Parents guiding their children. They give them advice, but also the freedom to make their own decisions. For example, they can give them material things to help them towards independence. They know they have to let go.

Omnipotent

They think they can do anything. They offer the kids everything they need and more. They are convinced that this is the best way to raise children.

Communicators

They prioritize communication and explaining what a family includes. They do not pressure their children but respect their space, ask questions, and avoid adopting things.

Boundless

They encourage freedom and independence without measuring the children’s actual emotional world of maturity concerning becoming independent.

Value-adding

They are emotionally nourishing. In other words, they express affection and appreciation with words and gratitude.
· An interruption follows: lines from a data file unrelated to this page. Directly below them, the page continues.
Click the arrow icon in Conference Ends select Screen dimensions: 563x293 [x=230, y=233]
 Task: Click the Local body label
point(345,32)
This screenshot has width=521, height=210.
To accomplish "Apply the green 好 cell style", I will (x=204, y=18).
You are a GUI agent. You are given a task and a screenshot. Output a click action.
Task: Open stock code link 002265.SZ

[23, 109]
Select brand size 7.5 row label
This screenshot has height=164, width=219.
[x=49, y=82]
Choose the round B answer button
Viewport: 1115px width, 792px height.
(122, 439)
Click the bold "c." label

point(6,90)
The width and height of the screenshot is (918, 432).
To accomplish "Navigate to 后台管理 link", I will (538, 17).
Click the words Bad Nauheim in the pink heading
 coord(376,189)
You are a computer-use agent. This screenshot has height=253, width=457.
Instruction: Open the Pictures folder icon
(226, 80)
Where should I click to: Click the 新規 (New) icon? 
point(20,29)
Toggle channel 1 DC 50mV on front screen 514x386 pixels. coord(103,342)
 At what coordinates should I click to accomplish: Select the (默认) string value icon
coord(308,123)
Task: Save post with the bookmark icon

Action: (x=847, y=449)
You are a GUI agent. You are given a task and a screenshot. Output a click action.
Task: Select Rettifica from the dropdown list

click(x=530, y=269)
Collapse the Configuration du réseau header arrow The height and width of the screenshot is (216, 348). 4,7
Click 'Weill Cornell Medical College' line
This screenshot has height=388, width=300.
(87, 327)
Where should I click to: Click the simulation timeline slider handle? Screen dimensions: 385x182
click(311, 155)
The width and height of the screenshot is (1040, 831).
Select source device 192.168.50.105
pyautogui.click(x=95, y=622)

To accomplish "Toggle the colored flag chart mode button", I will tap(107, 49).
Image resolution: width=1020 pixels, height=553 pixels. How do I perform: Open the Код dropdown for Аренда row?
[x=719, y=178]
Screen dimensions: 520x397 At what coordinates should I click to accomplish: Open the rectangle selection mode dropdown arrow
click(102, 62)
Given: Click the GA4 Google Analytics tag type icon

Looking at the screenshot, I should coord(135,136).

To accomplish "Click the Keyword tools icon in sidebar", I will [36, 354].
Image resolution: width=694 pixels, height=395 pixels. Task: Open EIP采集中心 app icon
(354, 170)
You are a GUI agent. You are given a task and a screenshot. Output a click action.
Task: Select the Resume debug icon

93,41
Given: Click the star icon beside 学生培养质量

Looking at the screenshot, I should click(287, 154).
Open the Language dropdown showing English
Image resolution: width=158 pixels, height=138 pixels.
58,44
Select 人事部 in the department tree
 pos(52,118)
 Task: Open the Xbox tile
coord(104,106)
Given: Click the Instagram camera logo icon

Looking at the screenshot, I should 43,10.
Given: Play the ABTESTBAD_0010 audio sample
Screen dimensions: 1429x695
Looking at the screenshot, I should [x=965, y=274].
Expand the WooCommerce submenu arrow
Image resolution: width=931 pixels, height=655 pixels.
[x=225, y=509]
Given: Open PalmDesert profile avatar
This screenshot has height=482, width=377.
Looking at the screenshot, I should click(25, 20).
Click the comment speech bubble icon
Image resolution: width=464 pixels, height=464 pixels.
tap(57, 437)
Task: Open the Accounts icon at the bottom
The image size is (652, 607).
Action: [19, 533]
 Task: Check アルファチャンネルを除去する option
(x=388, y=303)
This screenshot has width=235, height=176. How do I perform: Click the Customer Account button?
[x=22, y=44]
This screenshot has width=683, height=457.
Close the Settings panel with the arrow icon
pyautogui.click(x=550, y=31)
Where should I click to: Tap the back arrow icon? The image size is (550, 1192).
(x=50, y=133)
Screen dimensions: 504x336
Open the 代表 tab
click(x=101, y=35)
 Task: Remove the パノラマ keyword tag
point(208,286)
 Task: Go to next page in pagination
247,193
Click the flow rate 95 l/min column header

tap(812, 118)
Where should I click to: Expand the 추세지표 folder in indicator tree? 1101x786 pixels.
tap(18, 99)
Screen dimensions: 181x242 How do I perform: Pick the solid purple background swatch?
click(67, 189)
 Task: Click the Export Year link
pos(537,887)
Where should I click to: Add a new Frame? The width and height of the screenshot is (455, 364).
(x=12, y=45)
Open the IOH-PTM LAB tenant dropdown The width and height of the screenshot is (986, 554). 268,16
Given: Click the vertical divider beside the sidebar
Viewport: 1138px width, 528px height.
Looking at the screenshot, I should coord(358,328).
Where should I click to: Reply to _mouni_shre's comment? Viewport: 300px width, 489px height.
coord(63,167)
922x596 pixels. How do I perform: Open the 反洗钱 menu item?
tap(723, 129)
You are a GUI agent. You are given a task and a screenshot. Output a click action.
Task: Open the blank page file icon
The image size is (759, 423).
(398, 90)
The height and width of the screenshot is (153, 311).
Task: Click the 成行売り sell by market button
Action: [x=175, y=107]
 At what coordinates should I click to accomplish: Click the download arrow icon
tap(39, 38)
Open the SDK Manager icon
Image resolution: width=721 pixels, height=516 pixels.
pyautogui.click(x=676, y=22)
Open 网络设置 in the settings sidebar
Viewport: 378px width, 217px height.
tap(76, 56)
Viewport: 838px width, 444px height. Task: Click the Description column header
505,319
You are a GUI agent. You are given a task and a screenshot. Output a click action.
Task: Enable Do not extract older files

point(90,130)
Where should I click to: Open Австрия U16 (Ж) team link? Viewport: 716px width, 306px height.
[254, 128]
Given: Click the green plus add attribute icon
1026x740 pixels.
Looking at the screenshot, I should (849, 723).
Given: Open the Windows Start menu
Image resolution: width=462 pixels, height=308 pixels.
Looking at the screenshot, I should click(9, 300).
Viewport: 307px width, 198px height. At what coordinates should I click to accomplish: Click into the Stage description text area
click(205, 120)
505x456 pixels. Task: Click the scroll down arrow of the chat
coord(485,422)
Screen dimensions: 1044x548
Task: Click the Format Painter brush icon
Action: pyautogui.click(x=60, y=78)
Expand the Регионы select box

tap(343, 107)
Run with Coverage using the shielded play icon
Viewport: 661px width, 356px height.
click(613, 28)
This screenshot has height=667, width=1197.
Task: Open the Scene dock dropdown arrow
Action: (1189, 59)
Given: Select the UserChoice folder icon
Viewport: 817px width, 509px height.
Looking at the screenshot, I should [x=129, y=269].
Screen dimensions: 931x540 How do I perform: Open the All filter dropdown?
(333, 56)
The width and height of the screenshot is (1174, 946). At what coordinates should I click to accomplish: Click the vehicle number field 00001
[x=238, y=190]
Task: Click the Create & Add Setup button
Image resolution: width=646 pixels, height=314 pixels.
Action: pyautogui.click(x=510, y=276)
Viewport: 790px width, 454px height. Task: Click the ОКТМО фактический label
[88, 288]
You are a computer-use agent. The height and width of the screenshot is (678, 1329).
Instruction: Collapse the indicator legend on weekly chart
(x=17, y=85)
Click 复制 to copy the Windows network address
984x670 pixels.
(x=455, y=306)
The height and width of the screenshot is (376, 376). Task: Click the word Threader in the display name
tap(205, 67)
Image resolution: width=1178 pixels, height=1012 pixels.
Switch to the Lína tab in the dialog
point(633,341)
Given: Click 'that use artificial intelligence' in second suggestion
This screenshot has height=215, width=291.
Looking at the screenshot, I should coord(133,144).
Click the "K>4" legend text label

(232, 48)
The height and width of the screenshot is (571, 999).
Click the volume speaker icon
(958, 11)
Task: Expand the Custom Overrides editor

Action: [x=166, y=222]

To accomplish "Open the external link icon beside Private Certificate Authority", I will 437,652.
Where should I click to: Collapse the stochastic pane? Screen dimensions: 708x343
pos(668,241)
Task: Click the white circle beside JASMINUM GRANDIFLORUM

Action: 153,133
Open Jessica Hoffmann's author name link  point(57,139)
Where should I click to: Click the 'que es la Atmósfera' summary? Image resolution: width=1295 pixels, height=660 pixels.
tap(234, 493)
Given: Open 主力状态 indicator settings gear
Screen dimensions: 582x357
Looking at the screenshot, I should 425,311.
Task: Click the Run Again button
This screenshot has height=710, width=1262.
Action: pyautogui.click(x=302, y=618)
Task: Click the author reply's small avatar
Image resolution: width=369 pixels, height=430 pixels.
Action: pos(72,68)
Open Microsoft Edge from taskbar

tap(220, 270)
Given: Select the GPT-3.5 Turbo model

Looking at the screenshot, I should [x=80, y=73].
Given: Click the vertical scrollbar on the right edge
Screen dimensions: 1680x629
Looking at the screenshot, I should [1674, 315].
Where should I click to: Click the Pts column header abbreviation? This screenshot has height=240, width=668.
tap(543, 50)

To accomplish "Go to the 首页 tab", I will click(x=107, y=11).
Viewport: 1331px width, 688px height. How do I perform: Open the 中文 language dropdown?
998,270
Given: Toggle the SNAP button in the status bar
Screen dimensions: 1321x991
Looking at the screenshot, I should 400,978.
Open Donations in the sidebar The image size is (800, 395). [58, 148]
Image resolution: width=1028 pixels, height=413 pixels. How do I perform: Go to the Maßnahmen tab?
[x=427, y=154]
Dangerous combinations of parenting styles

  • Boundless and omnipotent: they not only advocate boundless freedom but also give children everything they want — apart from the chance to grow. They can give them an apartment so they can live alone, but cover all expenses. They often capture their children by encouraging independence while meeting all their needs.
  • The bad and the good: it can be an authoritarian parent and a culprit. One sets extreme and immobile boundaries and commands and punishes the children. The other protects and justifies the children’s behaviors.
  • Permissive guilt: they allow boundless actions and do not feel guilty if they do not set boundaries. In the end, they become their children’s children and establish a reverse hierarchy where the children dominate and the parents are oppressed.
  • Excessively demanding projectors: they not only neglect their children and their desires and aspirations but are also excessively demanding without even knowing what the children want or can do. They only focus on what the children are missing according to their parameters. The characteristics of an authoritarian parent further aggravate the picture.

A functional and good parent is one who promotes growth, self-reliance, communication, expression of affection, and clear boundaries.

Therefore, they have the following characteristics: Value-adding + Reputable sensors + Productive demanding + Reasonable limiters + Communicators.

Perfect parenting does not exist; instead, raising children is synonymous with learning every day.